■ INSTRUCTIONS TO FOLLOW
Locate the line that contains "Task: Select Yes for Use Meta Keywords" in the entries below, then repeat it and every following line through the line that contains "Given: Click the 'interface Vlan1' line", exactly, and no others.

■ DATA PROVIDED
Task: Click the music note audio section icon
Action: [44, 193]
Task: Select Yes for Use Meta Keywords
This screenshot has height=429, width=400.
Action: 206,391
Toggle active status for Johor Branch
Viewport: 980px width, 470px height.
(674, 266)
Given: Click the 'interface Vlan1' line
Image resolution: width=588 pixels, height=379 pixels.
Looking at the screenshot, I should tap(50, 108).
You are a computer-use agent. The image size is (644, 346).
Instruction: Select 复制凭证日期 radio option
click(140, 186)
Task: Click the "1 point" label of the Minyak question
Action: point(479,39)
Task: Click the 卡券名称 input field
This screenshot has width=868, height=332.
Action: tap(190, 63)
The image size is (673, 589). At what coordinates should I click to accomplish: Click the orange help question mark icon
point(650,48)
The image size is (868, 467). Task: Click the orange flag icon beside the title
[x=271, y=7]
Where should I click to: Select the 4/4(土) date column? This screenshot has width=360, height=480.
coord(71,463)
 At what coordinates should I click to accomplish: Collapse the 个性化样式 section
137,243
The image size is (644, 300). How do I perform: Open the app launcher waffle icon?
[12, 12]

* * *

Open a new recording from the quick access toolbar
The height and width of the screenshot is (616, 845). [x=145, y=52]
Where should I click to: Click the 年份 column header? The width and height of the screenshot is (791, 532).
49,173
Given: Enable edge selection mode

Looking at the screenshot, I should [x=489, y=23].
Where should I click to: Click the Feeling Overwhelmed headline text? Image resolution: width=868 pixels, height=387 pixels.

■ WRITTEN ANSWER
Task: Select Yes for Use Meta Keywords
This screenshot has height=429, width=400.
Action: 206,391
Toggle active status for Johor Branch
Viewport: 980px width, 470px height.
(674, 266)
Given: Click the 'interface Vlan1' line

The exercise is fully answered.